If you have ever been sued, you will know what I mean
when I say it is not fun. Now the judge gets to decide how the laws apply. While sitting in the back of
a courtroom, watching and listening to the battle of words, I noticed the power
structure – the judge front and center up high and each of the warring parties facing
each other in front of her on either side.
When I looked at what I had defined
as the aggressors, images quickly flashed by in my mind as though a menu of emotional
steaks were being offered up as temptations for the taking. Thankfully, I am
aware of the consequences of accepting such dishes and therefore declined by
getting out of the mind and focusing on the physical reality of the courtroom
drama. This is a continuation of my story, Horrible Neighbors or Horrible Me – see
parts one, two, three and four
and five,
which I have written over the last three years.
The gang of five appears to have dwindled down to two,
who are sitting across the aisle in the chairs behind me. As the proceedings
are all in Chinese, I am only catching 30-40 percent. Therefore, I watch the
facial expressions and listen to the tonality of the words. Behind me, I can
hear one of the gang, giggling condescendingly as my partner interrupts the
judge. Purposely, I turn to the right and look back at him. I do this not to
intimidate him, but to be certain that I do not experience intimidation.
Raising her hand as if to say stop right there, my
partner (A) points her finger at the two lawyers on the other side and loudly
counters what they just stated. After a while, the judge interrupts her for a
second time and finally A. stops but only for about thirty seconds before
beginning again. LOL: I even felt a little sorry for our lawyer, a quiet man
from a law firm in Taipei. Every time he attempted to speak, my partner would
interrupt him, take over with a litany of legal discourse and counter-speak
that I did not really understand.
At first, I was concerned that A was not adhering to a
code of conduct I imagined one would adhere to in a courtroom. Nevertheless,
the more she spoke, the more I realized that, not only did she understand what
she was talking about, but that is was also her right to speak out. Although,
the judge seemed content to define the narrative along the lines of accepting
the necessity of paying money in return for maintaining the peace, my partner
made it clear that there was much more to the story (see parts 1-7 for that). On
the surface, the judge’s suggestion that we pay the money in order to maintain
the peace may have sounded reasonable to some. However, from my perspective, it
is the same line used by gangsters to justify extorting protection money from
people. “A lot of bad things could happen, but as long as you pay protection,
we’ll make sure nothing happens to you.”
From our first court appearance, it looks as though the
judge wants to hear testimony from some witnesses and is likely to order the
community to pay an architect to inspect our roof. This indicates that, the
judge rejected, as insufficient, the evidence they presented against us in an
attempt to convince the court that our roof is dangerous. Accordingly, the two
men (what is left of the gang of five) who were in the courtroom yesterday will
have to convince the community to vote on and allocate this money or they will
have to pay it themselves in order for the suit to continue. Thus, in addition
to the $200,000 NT ($6,000 dollars) that the community has already spent on
suing us, $60.000 NT more will be required if the community chooses to continue
the suit. The downside is: if the architect were to declare our roof to be
dangerous and in need of replacing, we would then be ordered to replace the
roof and pay the $60,000 NT plus $20,000 NT in court fees, totaling about $380,000
NT, which would be about $7,000 more than we would have had to pay if we had just
obeyed the gang and gave them the money to replace our roof. So far, no surprises.

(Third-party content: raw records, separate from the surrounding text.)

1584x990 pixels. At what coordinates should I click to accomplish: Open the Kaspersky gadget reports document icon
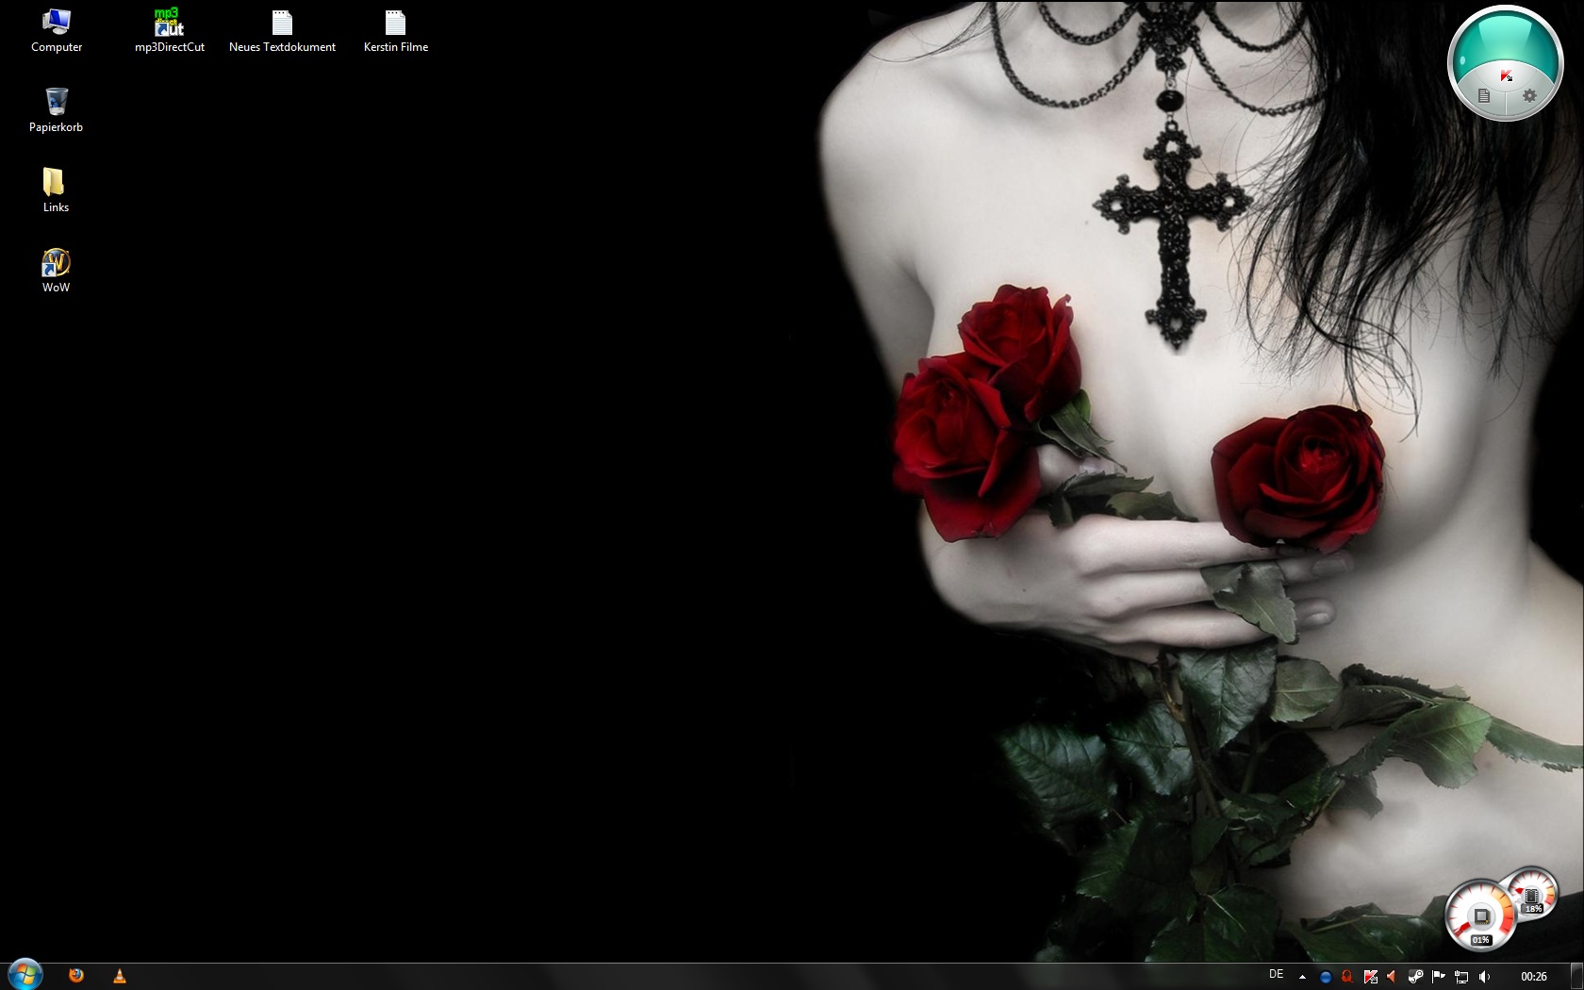tap(1484, 96)
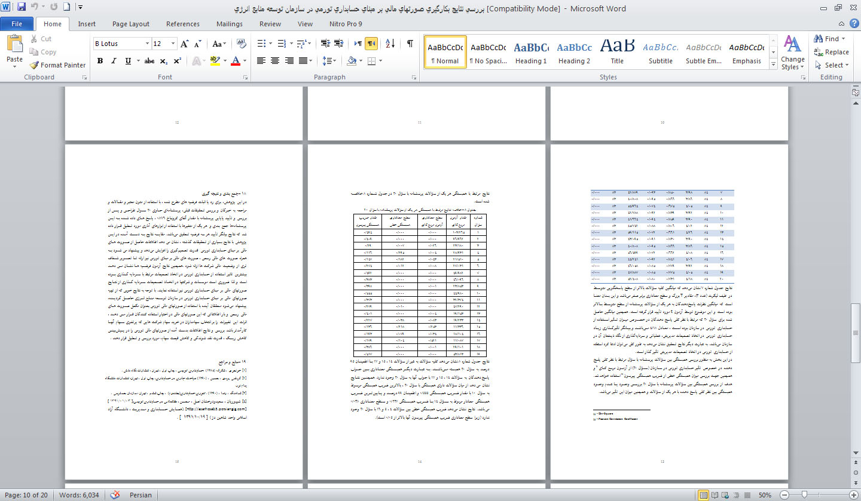Toggle right-to-left text direction
This screenshot has height=501, width=861.
[x=371, y=44]
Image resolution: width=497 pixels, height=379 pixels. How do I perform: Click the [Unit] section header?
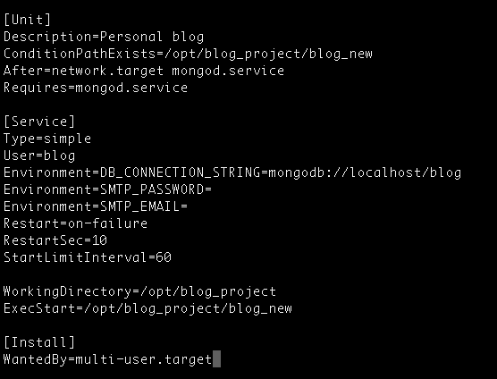click(x=27, y=20)
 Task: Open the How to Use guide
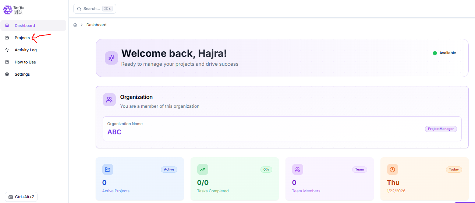(25, 62)
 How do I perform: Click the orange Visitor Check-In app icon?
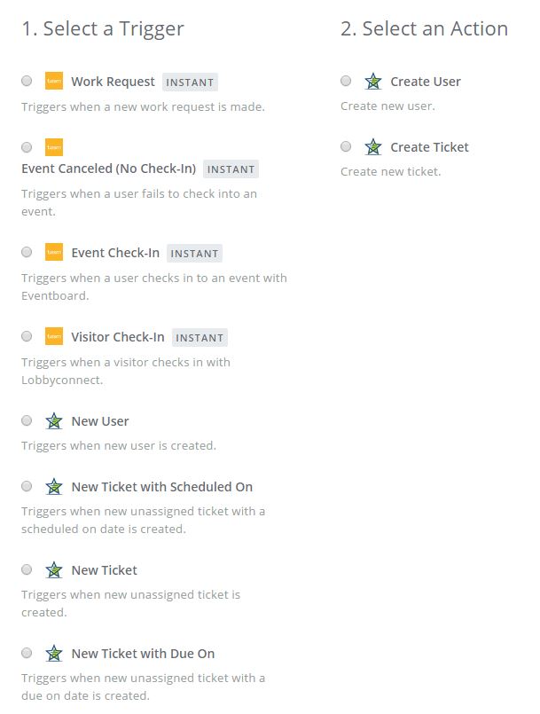click(x=54, y=337)
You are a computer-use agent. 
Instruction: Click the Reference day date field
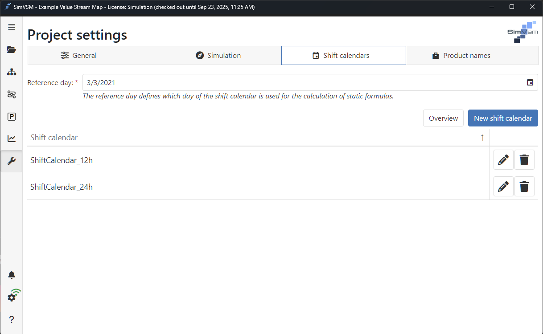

To those who would ask, is it worth it, I would say this.
So much of what I do every day in relation to my students is to remind them
that, if they do not stand up and speak out, no one else will. Every argument has at least two perspectives
and, in reality, there is right or wrong. Every move I make is but a guess as
to the best move I am able to make. I realize that I have made some mistakes.
However, in relation to the stand my partner and I are making, it is the same stand
that I would have had the rest of the community make.